Source: World Bank - Education Data
Data on education are compiled by the United Nations Educational, Scientific, and Cultural Organization (UNESCO) Institute for Statistics from official responses to surveys and from reports provided by education authorities in each country.


Primary completion rate (%)

Lower secondary completion rate

Out-of-school rate for children of primary school age

Out-of-school rate for adolescents of lower secondary school age

Pre-primary gross enrollment rate

Gender parity index for out-of-school rate – Primary and lower secondary

Public expenditure on education as share of GDP (%)

Public expenditure on education as a share of public expenditure (%)

Students/trained teacher ratio

Teachers trained (%)

GPE in The Gambia

The current GPE grant awarded to the Gambia of US$6.9 million co-finances the Results for Education Achievement and Development (READ) project, which supports the implementation of the government’s education sector plan. In addition to the GPE grant, the READ project includes financing from the International Development Association (IDA) and from the government of the Gambia.

The objectives of this project are to increase access to basic education, improve the quality of teaching and learning in lower basic schools, provide technical and institutional support and strengthen education systems.

  1. Increasing access to basic education by:
    • Constructing multi-grade schools and early childhood development (ECD) centers.
    • Providing donkey carts to communities where lower grade students have difficulty walking to school because of long distances.
    • Improving ECD teacher training.
    • Providing school grants to lower and upper basic schools and stationery to all students in lower basic education in poor areas.
  2. Improving quality of teaching and learning by:
    • Strengthening teachers’ competencies in pedagogical and content knowledge.
    • Scaling up incentives to deploy qualified teachers to remote areas.
    • Enhancing teacher training.
    • Evaluating early reading programs to gauge good practices with the objective of developing reading curriculum guidelines.
  3. Providing technical and institutional support by:
    • Developing a strong communications strategy.
    • Improving data systems, providing short term training in statistical analysis, and management training.
  4. Strengthening the education system with a focus on governance and management results by improving access to education and improving teacher and student performance.

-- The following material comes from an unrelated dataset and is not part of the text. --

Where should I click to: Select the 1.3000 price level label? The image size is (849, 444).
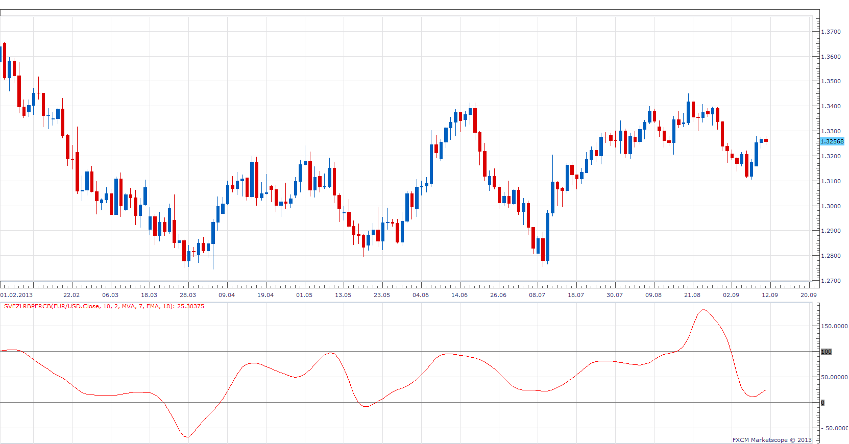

The local education group in the Gambia is led by UNICEF, and includes the following donors: French Embassy, the Islamic Development Bank, Arab Bank for Economic Development, UNICEF and the World Bank. The LEG includes strong participation from civil society: the Peace Corps, Action Aid, the National Campaign for Education, and the Teachers' Union.

In April 2016 an additional US$1 million was contributed from the Early Learning Partnership to support ECD activities under the project.

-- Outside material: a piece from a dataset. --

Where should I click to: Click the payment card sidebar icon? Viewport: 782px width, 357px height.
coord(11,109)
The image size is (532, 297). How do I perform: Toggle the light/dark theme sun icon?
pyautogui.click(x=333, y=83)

In June 2016 an additional US$7.5 million was added to the project by IDA to mitigate the impact of an acute financial crisis on the education sector, notably mitigating the impact on teacher salaries and school grants.

Source: World Bank Project Appraisal Document. February 2014


The Gambia has made great progress in the education sector. The most recent GPE funds have contributed to achieving the following results:

  • 46,731 students in hardship areas (located further than 3 km from a main road) received stationary packages.
  • 1,906 additional qualified primary school teachers have been recruited or trained.
  • 40 multi-grade schools have been built in remote regions and students are enrolled in these schools.
  • 24 upper basic and senior secondary schools have been outfitted with solar panels,
  • A classroom observation tool has been developed with a view to improve the quality of teaching and learning,
  • A unified approach to teaching literacy in national languages in early grades (preschool to grade 3) has been developed and is being used (called “Gambia reads”),
  • 550 student teachers have been enrolled in the revised Primary Teachers Certificate program.